— WHAT TO WORK ON —
Once the line holding "Given: Toggle the LA logic analyzer indicator" is found in the listing below, write it out and each later line exactly, up to and including the one holding "This screenshot has height=1451, width=2322.".

— RECORDS SUPPLIED —
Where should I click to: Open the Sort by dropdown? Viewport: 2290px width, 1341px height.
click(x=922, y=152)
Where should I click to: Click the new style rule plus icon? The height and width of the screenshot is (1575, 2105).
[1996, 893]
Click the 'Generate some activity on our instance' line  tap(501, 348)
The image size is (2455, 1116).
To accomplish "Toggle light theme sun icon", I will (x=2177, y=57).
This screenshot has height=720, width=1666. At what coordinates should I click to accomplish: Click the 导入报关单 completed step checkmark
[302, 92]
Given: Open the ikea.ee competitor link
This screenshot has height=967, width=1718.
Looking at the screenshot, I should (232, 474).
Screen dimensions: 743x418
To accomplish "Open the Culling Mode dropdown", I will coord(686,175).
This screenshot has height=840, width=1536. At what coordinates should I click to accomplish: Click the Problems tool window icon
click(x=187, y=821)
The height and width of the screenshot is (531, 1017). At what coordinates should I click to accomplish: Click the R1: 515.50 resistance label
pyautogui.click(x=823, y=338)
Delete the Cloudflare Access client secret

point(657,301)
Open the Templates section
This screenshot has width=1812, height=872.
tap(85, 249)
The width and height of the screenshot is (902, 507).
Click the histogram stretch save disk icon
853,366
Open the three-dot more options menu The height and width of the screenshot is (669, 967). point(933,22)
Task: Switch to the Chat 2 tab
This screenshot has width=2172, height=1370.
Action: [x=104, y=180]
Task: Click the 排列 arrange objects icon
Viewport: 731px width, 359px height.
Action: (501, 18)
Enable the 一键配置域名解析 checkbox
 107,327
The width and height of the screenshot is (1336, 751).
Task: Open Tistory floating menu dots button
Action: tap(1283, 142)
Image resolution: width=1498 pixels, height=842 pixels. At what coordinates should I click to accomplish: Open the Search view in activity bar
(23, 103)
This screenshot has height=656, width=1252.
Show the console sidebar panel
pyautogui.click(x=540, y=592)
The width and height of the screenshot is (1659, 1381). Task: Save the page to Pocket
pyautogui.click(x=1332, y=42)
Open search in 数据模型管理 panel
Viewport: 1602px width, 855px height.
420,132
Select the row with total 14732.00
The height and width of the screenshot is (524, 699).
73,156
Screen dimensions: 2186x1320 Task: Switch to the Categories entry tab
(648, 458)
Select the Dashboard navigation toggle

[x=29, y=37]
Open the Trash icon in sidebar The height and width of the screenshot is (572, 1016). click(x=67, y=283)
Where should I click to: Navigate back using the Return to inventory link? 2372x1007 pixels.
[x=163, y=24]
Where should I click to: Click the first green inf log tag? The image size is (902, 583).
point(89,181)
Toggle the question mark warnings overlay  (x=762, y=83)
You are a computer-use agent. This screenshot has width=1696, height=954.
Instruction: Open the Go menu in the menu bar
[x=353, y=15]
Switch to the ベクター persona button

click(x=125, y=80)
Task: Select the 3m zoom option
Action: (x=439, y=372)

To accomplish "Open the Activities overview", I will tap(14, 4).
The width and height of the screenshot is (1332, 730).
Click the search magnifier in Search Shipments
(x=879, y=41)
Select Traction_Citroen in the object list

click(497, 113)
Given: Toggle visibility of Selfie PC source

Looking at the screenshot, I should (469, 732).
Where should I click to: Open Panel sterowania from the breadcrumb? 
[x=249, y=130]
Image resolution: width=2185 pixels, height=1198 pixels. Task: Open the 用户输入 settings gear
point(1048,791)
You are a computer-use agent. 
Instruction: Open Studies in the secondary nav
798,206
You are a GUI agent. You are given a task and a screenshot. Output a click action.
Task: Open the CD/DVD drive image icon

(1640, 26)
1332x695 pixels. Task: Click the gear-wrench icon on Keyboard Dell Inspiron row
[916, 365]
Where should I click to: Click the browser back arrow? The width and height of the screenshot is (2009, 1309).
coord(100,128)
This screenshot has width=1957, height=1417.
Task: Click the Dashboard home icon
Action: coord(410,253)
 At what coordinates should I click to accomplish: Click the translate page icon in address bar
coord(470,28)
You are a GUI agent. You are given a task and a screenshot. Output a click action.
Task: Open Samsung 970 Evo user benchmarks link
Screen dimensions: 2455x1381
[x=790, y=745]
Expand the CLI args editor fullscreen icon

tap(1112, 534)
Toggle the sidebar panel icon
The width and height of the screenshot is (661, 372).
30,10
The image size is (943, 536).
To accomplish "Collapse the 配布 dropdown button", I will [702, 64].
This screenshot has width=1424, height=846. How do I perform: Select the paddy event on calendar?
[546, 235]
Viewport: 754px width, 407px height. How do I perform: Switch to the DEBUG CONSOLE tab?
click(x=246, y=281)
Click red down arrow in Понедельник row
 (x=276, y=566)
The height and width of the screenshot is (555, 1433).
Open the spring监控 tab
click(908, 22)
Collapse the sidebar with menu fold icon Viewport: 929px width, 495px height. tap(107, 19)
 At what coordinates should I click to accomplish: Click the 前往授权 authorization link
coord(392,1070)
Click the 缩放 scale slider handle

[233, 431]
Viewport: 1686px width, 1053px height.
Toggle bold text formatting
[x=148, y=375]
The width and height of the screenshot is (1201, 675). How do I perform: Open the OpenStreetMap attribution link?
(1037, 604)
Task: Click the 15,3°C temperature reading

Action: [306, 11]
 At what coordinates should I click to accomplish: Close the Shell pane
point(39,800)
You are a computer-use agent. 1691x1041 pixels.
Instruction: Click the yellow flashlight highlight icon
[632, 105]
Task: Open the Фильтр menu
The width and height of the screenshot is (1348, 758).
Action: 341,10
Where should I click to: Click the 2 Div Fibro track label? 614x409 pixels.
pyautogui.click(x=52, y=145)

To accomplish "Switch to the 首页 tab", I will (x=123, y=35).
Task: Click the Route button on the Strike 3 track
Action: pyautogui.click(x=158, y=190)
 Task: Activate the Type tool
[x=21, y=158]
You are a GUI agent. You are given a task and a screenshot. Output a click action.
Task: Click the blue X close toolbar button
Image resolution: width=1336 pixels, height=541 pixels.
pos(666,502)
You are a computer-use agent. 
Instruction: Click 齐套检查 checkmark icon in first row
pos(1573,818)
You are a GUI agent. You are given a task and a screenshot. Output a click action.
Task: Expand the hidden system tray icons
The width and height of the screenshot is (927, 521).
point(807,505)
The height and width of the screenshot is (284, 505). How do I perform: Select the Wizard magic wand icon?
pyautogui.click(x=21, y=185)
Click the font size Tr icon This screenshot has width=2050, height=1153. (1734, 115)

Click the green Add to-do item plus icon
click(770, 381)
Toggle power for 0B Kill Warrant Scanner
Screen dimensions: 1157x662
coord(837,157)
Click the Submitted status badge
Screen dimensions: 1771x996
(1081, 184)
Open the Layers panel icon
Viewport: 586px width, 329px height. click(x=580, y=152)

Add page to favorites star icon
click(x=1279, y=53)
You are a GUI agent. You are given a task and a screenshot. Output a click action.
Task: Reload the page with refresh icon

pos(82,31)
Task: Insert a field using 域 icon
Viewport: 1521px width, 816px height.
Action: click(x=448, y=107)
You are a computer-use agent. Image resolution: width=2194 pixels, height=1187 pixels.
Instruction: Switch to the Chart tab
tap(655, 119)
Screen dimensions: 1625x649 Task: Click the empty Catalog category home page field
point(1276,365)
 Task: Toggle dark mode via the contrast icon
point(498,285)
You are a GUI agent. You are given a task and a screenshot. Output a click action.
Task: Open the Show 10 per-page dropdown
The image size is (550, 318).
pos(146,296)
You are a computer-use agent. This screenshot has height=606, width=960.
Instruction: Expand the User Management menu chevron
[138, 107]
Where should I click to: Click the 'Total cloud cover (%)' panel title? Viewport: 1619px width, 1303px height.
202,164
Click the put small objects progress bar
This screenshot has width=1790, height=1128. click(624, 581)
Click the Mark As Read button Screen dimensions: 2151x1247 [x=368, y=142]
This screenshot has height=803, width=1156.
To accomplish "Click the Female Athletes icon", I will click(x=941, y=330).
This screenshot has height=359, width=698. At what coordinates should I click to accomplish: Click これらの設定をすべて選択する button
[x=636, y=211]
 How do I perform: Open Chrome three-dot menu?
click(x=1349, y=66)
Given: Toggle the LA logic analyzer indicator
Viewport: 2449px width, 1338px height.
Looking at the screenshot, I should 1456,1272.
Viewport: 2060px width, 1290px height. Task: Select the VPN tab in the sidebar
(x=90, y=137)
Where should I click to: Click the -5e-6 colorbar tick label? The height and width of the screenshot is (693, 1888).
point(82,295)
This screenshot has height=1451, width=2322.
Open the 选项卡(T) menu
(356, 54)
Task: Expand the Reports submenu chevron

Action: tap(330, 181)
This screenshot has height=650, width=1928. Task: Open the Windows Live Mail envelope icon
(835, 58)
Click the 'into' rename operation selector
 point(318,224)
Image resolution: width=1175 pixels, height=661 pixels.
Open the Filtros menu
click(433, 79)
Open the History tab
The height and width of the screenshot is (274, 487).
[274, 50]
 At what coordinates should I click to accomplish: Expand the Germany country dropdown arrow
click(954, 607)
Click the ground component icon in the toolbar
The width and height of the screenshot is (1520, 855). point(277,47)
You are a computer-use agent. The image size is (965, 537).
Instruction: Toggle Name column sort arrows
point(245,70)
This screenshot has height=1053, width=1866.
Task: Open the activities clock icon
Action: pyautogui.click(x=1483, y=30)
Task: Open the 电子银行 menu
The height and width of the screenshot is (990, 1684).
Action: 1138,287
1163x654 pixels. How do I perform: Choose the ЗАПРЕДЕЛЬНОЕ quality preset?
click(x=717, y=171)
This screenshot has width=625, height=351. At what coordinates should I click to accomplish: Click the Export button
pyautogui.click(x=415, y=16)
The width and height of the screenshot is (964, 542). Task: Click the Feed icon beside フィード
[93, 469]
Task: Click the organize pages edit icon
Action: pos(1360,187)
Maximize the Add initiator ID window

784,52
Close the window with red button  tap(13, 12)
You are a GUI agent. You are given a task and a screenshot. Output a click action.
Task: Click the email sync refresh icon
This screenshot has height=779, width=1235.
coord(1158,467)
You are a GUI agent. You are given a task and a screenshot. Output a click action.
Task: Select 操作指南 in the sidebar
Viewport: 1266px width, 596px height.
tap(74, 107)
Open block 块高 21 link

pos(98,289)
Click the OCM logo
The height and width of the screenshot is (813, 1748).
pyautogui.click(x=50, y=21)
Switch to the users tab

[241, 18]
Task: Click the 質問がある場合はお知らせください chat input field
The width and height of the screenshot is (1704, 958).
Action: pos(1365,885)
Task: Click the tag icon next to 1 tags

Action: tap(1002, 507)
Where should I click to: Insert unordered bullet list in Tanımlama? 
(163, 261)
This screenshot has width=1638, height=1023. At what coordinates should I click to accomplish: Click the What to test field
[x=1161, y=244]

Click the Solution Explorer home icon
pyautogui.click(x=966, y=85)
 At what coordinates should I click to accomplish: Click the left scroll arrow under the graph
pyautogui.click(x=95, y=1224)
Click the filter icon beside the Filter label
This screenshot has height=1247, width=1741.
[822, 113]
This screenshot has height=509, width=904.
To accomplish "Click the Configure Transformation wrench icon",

— EXERCISE ANSWER —
Given: Toggle the LA logic analyzer indicator
Viewport: 2449px width, 1338px height.
Looking at the screenshot, I should 1456,1272.
Viewport: 2060px width, 1290px height. Task: Select the VPN tab in the sidebar
(x=90, y=137)
Where should I click to: Click the -5e-6 colorbar tick label? The height and width of the screenshot is (693, 1888).
point(82,295)
This screenshot has height=1451, width=2322.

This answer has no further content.